Elementi che rimandano alle antiche specie africane. Gli altri crani,
invece, mostrano caratteristiche che richiamano quelle del più moderno
Homo erectus».
Confrontando i fossili, tramite Tac e modelli
tridimensionali al computer, Lordkipanidze sostiene che le differenze
non sono così marcate da giustificare la separazione in specie diverse.
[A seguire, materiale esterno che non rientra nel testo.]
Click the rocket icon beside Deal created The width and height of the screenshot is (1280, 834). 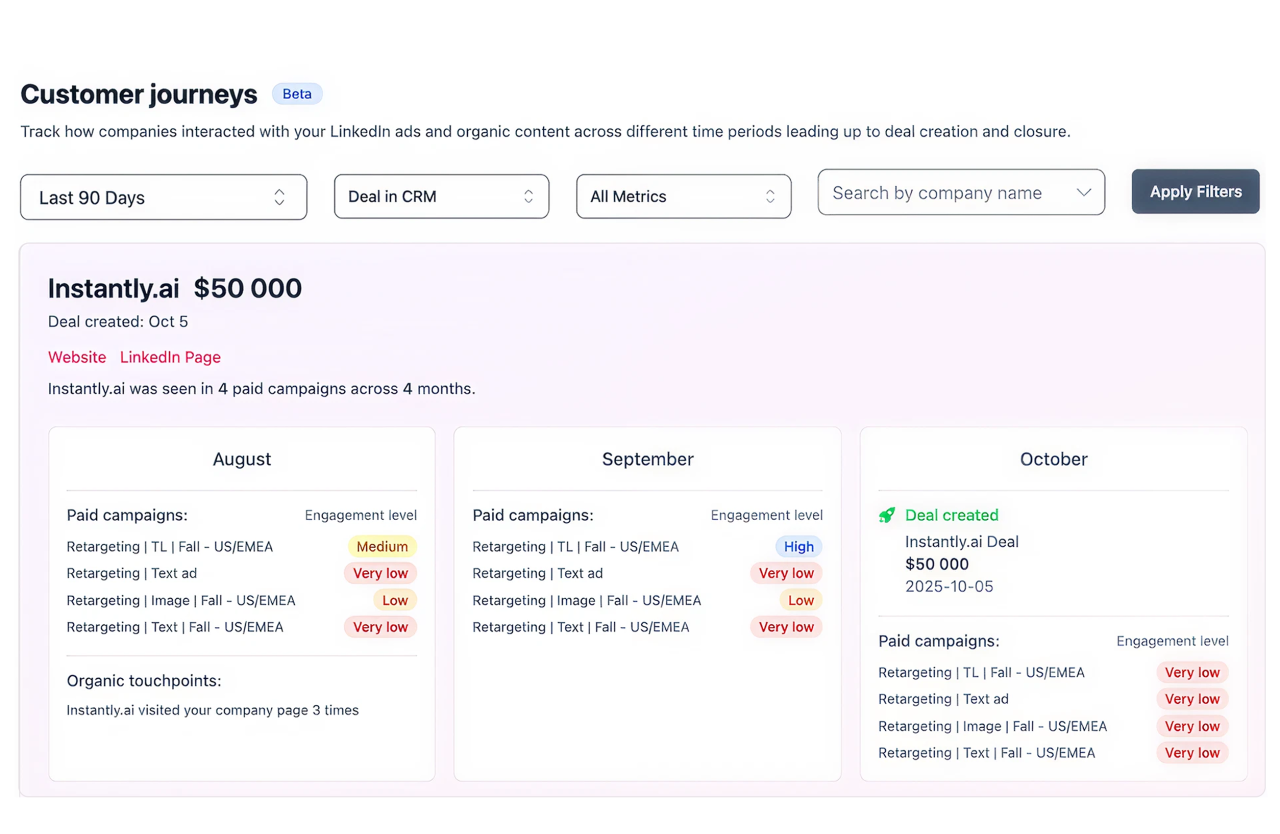pos(887,515)
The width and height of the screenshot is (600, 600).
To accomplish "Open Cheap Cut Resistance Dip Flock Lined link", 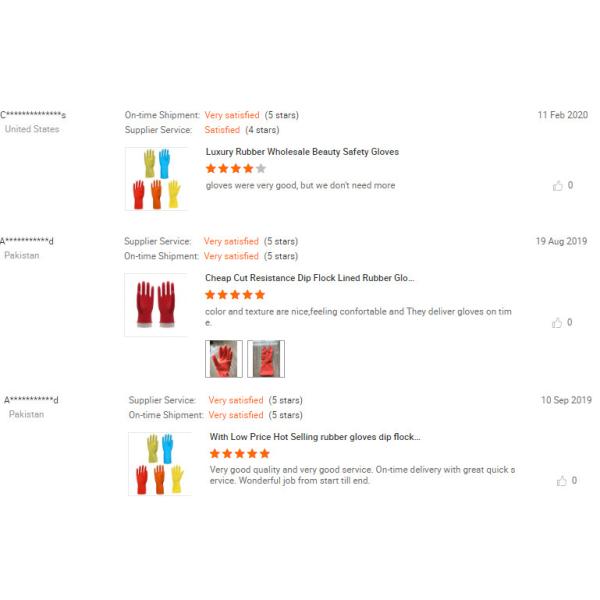I will (309, 278).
«I cinque individui di Dmanisi sono vistosamente diversi - sottolinea -
ma non sono più diversi da come lo sarebbero cinque umani moderni o
cinque scimpanzé. Come se confrontassimo Danny Devito e Shaquille
O’Neal: non sembrano appartenere alla stessa specie, ma in realtà è
così».
E continua: «Dall’analisi statistica dei dati relativi a
reperti di Homo erectus, Homo rudolfensis e Homo ergaster le variazioni
dei fossili non sono molto diverse da quelle dei cinque scheletri di
Dmanisi ed è quindi probabile che anch’essi appartenessero alla stessa
specie». Mentre ribalta decenni di studi, Lordkipanidze non esclude la
presenza di altre specie «Homo». Ma - ribadisce - probabilmente alcune
andrebbero riviste.
Dmanisi, d’altra parte, è una miniera di
informazioni. Non solo per i paleoantropologi, ma per archeologi e
biologi: sta emergendo una ricca fauna fossile, con resti di animali
come la tigre dai denti a sciabola, oltre a giraffe ed elefanti. E non
mancano gioielli di epoche più recenti. Le ricerche continuano e così la
controversia che sta facendo litigare il mondo della paleoantropologia.
Forse
le risposte a tutti questi interrogativi si celano proprio a Dmanisi.
Conclude Lordkipanidze: «I nuovi studi ci daranno l’opportunità di
capire: sia come vivevano gli ominidi sia la verità sulla specie Homo».